Contract-Driven Zero-Trust Security
Section titled “Contract-Driven Zero-Trust Security”The contract is not documentation — it is the enforceable security policy. From a single contract.dependencies block, the system automatically derives:
- Deno runtime permissions — locked to declared hosts and ports only
- Kubernetes NetworkPolicy — default-deny with per-dependency egress rules
- Secrets validation — every referenced secret must exist before deployment
- Dynamic targets — CIDR-based rules for runtime-resolved dependencies
Zero trust at every layer: runtime (Deno on distroless — no shell, no toolchain), network (default-deny NetworkPolicy), kernel (gVisor syscall interception), and Kubernetes (non-root, read-only filesystem, no SA token, dropped capabilities).
Platform Features
Section titled “Platform Features”| Category | Feature | What It Means |
|---|---|---|
| Team Collaboration | Enclaves | Each Slack channel is a private workspace with its own compute, storage, and team membership |
| The Kraken | Slack-native AI agent — teams interact through conversation, not terminals | |
| Transitive trust | The agent acts as the user, not as a service account — all actions are attributable | |
| POSIX-style permissions | Owner, member, and other roles with familiar read/write/execute semantics | |
| Security | Contract-driven sandboxing | Workflows can only access what they declare — enforced at runtime, network, and kernel levels |
| gVisor kernel isolation | Syscall interception makes privilege escalation structurally difficult | |
| Read-only containers | No shell, no toolchain, no way to modify code at runtime | |
| Default-deny networking | Each workflow gets only the egress rules its contract requires | |
| Workflows | TypeScript DAG engine | Workflows are code, not config — agents write exactly what the team needs |
| Sidecar containers | Native binaries (ffmpeg, Chromium, ML models) run alongside workflows in the same pod | |
| Shared node modules | Common code is shared across workflow nodes without duplication | |
| Scaffold library | Production-ready templates for common patterns — get started in minutes | |
| Cron and event triggers | Workflows run on schedules, respond to events, or run on demand | |
| Infrastructure | Exoskeleton services | Postgres, S3-compatible storage, and optionally NATS and SPIRE — provisioned automatically per enclave |
| In-cluster MCP server | Authenticated control plane with OAuth/SSO — agents and CLI both use the same API | |
| Git-backed state | Optional git monorepo as system of record for all workflow source, metadata, and encrypted secrets | |
| Local module cache | Supply-chain security with package pinning and air-gap readiness | |
| Multi-arch builds | All components build for both AMD64 and ARM64 |
Why not just have the agent write a shell script? Without a workflow contract, determining what resources are safe to access is impossible. Prompt injection could modify the script to access anything. The contract creates the enforceable security boundary.
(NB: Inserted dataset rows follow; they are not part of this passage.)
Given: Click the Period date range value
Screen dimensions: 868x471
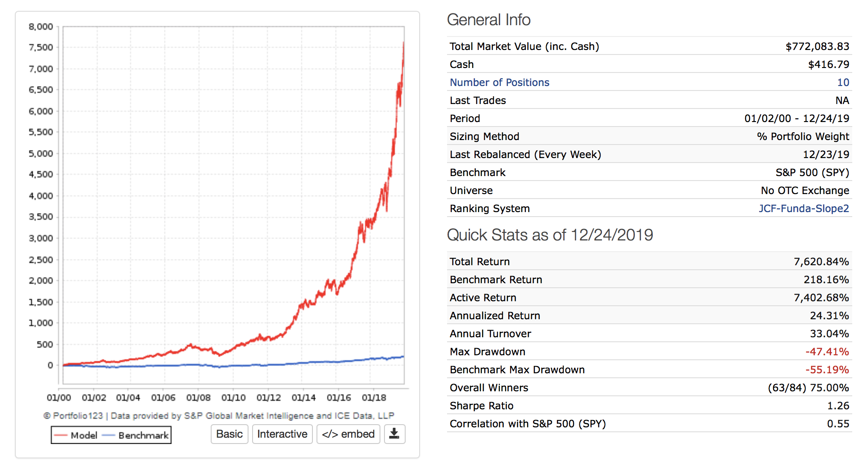Looking at the screenshot, I should 796,118.
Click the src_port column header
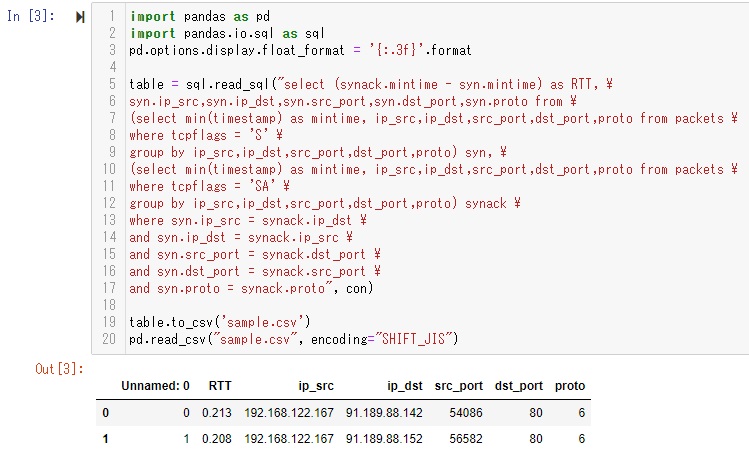Image resolution: width=749 pixels, height=462 pixels. coord(459,386)
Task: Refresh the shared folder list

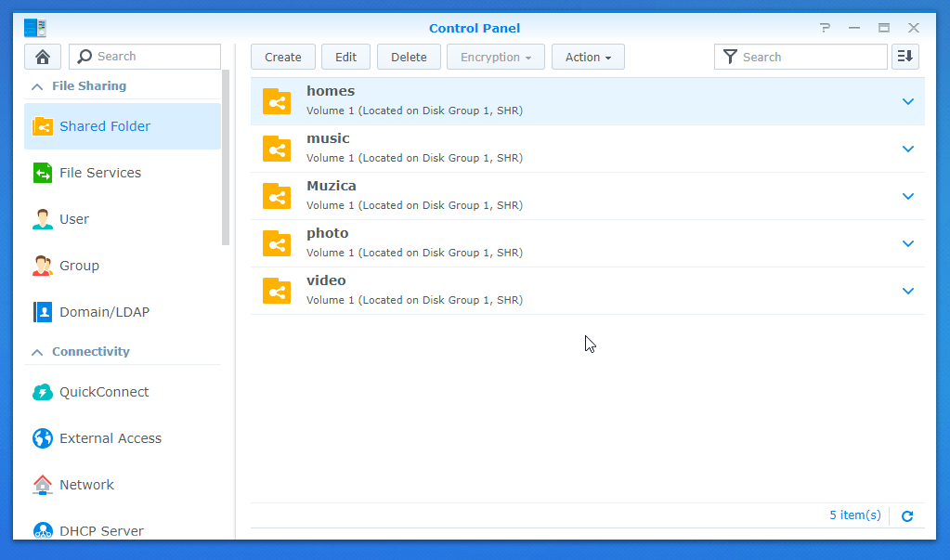Action: (907, 516)
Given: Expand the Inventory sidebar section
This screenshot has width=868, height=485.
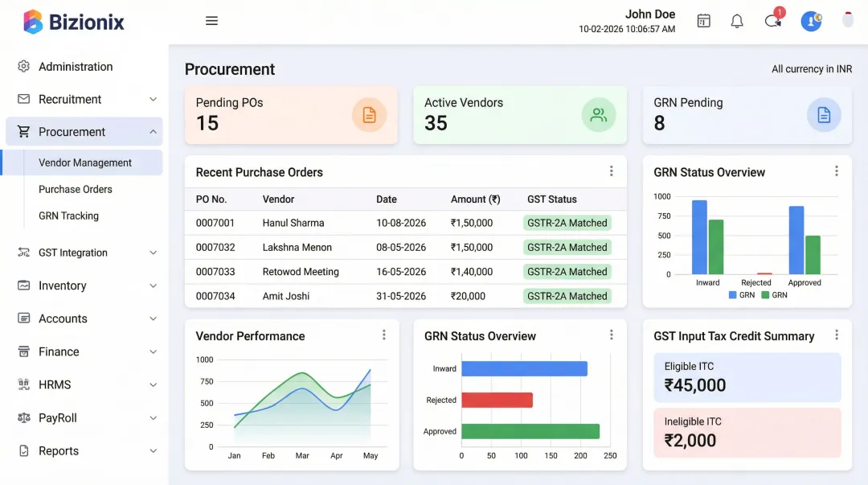Looking at the screenshot, I should coord(153,286).
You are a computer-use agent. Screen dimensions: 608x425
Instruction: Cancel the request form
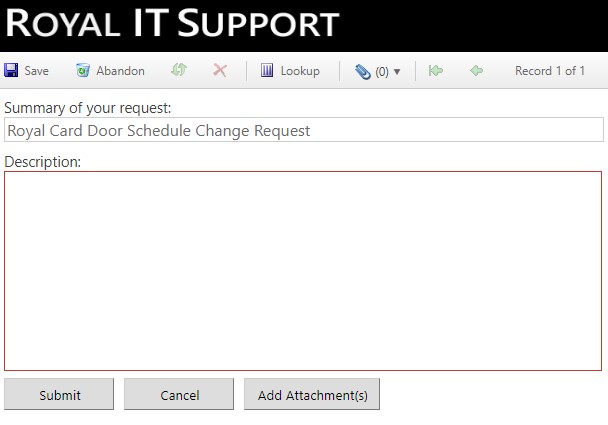coord(179,394)
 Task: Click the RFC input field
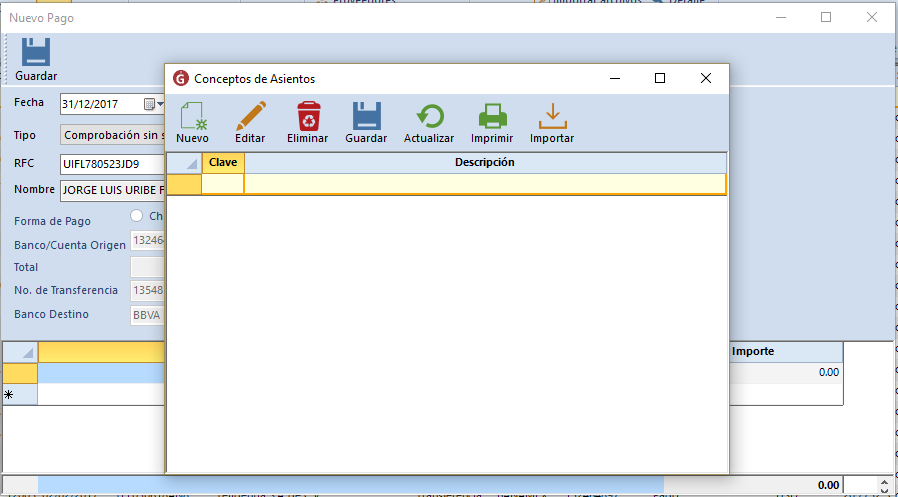112,163
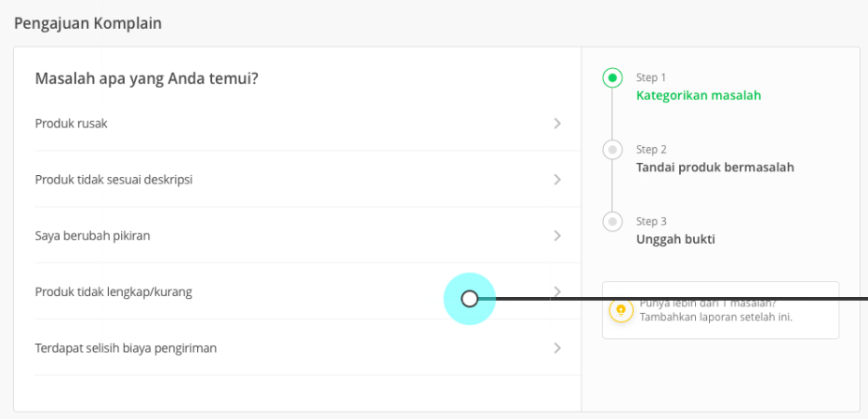This screenshot has width=868, height=419.
Task: Choose Produk tidak sesuai deskripsi option
Action: pos(308,180)
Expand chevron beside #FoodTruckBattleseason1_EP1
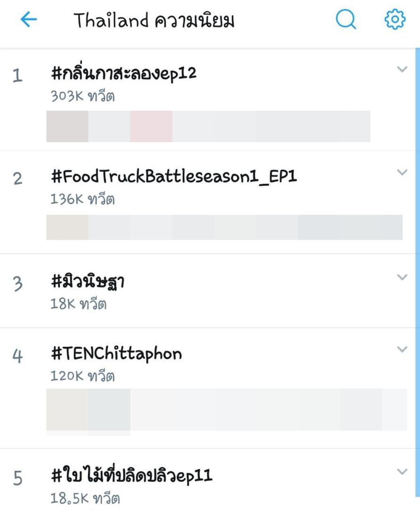 coord(402,172)
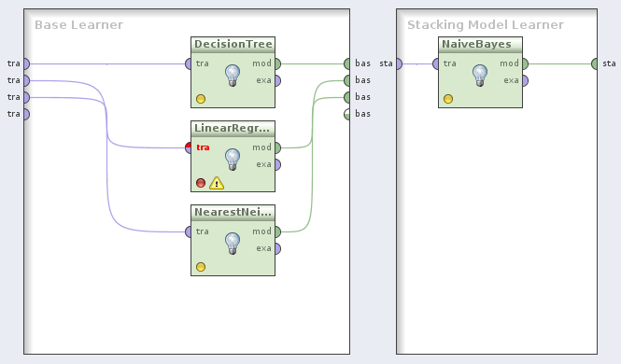Click the NaiveBayes 'exa' output port

(525, 80)
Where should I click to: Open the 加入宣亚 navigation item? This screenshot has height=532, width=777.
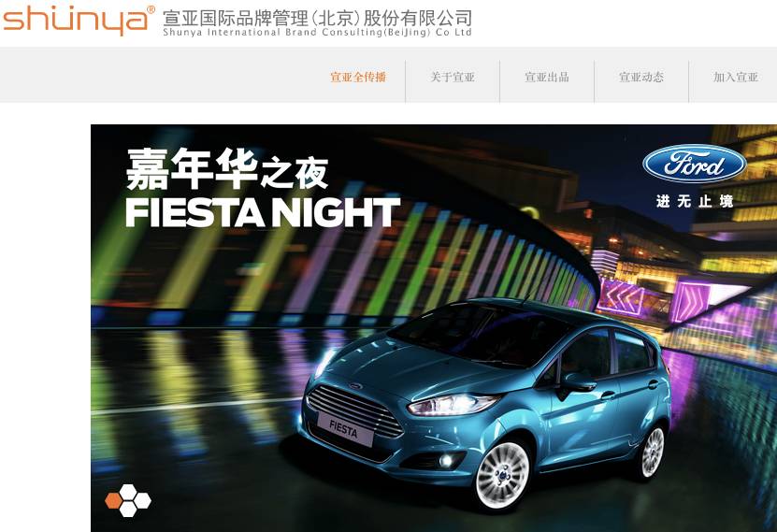[x=735, y=78]
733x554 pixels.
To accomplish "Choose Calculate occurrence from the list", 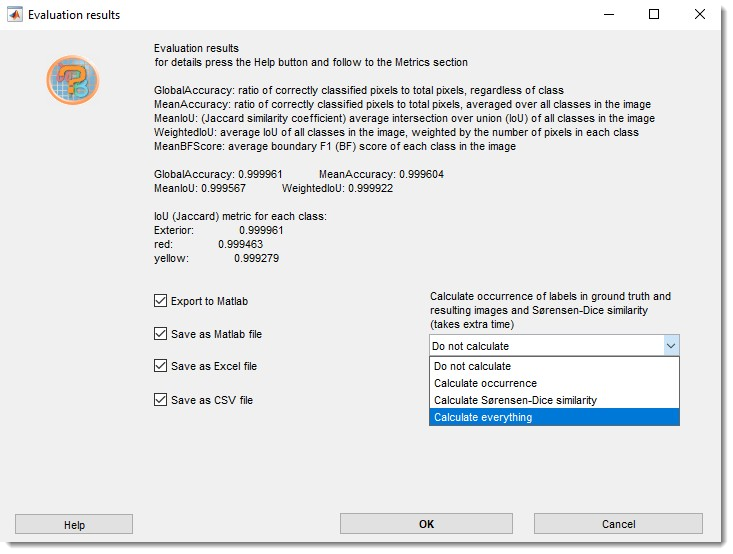I will coord(554,384).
Why not use n8n or similar workflow systems? Agents struggle with n8n’s massive configuration surface. In testing, the same AI news roundup took hours via n8n but about 5 minutes with Tentacular. And self-hosted n8n has no equivalent security sandboxing.
Can’t I just run an AI assistant in a hardened sandbox? You can, but hardening restricts data access — which reduces the assistant’s value. If instead the assistant deploys a verified tentacle to a trusted cluster, that tentacle can access sensitive data in a way the raw assistant cannot. The tentacle’s contract makes the access pattern auditable and enforceable.